Fig. 1.13: Fourier expansion of the field and harmonic oscillator modes. Top — The field $\phi(x)$ is a superposition of modes with various wave numbers $k$. Bottom — Each mode corresponds to an independent harmonic oscillator, and its excitation quantum number $n_k$ represents the particle number for that mode. The small figures on the right show energy levels, with circles indicating the current excitation state.

🟡 Lina: This is a preview of what we'll do in detail in Ch. 4. For now, just grasp the image that "the harmonic oscillator's $\hat{a}^\dagger$ becomes an operator that creates particles."

✅ Comprehension Check: In quantum field theory, when the field is Fourier expanded, what kind of system does each mode correspond to, and what does the "quantum number $n$" of that mode mean?

Answer

When the field is Fourier expanded, each mode corresponds to an independent harmonic oscillator. The quantum number $n$ of that mode is interpreted as the number of particles existing in that mode. That is, "quantum field theory = quantization of infinitely many harmonic oscillators," with each oscillator's excitation corresponding to a particle.

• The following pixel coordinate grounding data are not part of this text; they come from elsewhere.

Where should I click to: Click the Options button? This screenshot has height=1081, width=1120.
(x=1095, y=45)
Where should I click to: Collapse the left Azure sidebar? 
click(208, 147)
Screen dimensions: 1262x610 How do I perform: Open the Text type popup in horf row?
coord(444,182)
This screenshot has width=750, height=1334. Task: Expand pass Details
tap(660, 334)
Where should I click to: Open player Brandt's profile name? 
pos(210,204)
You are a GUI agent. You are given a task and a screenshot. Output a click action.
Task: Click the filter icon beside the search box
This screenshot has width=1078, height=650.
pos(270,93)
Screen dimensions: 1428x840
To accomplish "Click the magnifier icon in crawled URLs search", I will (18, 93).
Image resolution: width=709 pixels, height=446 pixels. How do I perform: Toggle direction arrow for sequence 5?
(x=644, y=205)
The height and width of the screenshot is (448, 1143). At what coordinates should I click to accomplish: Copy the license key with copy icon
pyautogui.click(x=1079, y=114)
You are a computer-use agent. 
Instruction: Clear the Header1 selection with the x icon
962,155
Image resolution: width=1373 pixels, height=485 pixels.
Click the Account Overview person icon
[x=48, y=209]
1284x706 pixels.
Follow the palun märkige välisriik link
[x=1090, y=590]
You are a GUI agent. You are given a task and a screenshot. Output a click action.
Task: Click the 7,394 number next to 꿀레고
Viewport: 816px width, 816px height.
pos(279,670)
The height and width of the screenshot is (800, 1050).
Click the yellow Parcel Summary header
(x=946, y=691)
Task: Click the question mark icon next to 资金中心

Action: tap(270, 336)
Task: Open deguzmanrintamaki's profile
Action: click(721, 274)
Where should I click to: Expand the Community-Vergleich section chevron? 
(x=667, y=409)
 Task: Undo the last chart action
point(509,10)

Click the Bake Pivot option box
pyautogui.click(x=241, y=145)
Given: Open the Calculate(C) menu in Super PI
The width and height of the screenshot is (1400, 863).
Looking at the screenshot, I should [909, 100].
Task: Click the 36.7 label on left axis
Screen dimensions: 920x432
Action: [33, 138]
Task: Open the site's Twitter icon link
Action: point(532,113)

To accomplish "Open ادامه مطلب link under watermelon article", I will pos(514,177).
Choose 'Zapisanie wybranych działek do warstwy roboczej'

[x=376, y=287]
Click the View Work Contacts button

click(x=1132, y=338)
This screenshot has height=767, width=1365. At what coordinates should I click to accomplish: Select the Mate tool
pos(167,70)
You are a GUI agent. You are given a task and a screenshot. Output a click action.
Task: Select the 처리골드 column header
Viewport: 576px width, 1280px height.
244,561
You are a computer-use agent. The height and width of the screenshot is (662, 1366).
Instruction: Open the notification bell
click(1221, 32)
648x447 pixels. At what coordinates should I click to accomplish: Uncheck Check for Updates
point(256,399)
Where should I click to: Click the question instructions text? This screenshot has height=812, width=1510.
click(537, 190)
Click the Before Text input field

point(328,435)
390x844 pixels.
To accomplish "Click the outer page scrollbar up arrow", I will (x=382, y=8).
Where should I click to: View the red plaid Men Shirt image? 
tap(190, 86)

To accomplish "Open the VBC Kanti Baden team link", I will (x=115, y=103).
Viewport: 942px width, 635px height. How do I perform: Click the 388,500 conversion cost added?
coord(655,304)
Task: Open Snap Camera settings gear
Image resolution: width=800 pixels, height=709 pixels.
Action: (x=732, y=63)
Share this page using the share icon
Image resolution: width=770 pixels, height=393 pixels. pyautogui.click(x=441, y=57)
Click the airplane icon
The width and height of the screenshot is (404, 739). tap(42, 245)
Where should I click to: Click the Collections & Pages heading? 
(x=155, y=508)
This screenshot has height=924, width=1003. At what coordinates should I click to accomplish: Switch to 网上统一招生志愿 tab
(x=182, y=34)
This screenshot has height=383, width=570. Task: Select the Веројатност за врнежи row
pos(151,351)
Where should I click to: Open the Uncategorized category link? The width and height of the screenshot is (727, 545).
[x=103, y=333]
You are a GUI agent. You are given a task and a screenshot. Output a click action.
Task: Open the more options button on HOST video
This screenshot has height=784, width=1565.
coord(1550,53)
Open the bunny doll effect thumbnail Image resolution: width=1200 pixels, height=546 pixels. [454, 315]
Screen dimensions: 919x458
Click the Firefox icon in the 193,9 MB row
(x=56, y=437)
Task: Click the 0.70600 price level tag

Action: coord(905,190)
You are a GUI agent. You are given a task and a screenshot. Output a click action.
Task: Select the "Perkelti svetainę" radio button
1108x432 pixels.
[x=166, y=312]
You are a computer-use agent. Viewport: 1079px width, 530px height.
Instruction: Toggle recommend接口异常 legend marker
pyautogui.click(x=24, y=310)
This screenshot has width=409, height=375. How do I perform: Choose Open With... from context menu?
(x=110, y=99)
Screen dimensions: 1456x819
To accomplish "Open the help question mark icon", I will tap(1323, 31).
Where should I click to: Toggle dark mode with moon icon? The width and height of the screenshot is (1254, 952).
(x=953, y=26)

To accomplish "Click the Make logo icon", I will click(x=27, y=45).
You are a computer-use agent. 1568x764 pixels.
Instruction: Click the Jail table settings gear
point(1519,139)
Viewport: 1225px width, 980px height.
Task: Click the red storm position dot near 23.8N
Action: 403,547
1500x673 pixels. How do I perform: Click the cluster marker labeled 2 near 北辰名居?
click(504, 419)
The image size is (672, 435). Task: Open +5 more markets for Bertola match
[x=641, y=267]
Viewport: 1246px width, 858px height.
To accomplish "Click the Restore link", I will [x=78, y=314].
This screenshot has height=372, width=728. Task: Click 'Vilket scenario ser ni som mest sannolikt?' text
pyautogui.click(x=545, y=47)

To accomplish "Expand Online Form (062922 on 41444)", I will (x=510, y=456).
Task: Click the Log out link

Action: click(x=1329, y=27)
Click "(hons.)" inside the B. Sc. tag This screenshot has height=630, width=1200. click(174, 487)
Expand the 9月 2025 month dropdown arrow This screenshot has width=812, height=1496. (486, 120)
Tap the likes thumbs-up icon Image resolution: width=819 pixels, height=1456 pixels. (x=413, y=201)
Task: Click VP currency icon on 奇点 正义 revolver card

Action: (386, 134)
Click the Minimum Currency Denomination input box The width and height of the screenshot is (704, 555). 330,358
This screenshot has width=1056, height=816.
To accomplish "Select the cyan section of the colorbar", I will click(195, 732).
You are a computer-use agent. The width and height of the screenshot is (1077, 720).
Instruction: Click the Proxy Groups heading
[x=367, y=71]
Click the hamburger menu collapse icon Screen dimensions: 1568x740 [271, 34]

Fock Space — The Stage for a World Where Particle Number Changes¶

🟡 Lina: To describe a world where particle number changes, we also need to extend the state space. The Hilbert space used in quantum mechanics — the space where quantum mechanical state vectors $|\psi\rangle$ live — was the state space for systems with a fixed number of particles. In quantum field theory, we extend this to Fock space.

🟡 Lina: Let me explain the construction of Fock space (see also Fig. 1.14 "Structure of Fock space"). First, define the state with 0 particles — the vacuum $|0\rangle$. Next, prepare the 1-particle state space $\mathcal{H}_1$ (the space spanned by states like "there is 1 particle with momentum $\mathbf{p}$"), the 2-particle state space $\mathcal{H}_2$ (the space spanned by states with one particle each of momentum $\mathbf{p}$ and $\mathbf{q}$, or two particles of the same momentum, etc.), and so on. The Fock space is all of these combined:

\[ \mathcal{F} = \mathcal{H}_0 \oplus \mathcal{H}_1 \oplus \mathcal{H}_2 \oplus \cdots \tag{1.21} \]

🔵 Kai: What's $\oplus$? It's different from ordinary addition, right?

🟡 Lina: Good question. $\oplus$ is read as direct sum. A direct sum is the operation of "combining different particle-number subspaces into one large space while keeping each one independent." In a familiar analogy, combining the $x$-axis and $y$-axis to make the $xy$-plane is the direct sum of two 1-dimensional spaces. The $x$-component and $y$-component are independent directions that don't interfere with each other, and any vector in the plane can be uniquely decomposed into "$x$-direction component" and "$y$-direction component," right? The direct sum does the same thing for many (possibly infinitely many) spaces. Any state in Fock space can be uniquely decomposed into "0-particle component + 1-particle component + 2-particle component + ..."

🔵 Kai: I see, the $xy$-plane analogy is clear. But there are infinitely many "axes," right?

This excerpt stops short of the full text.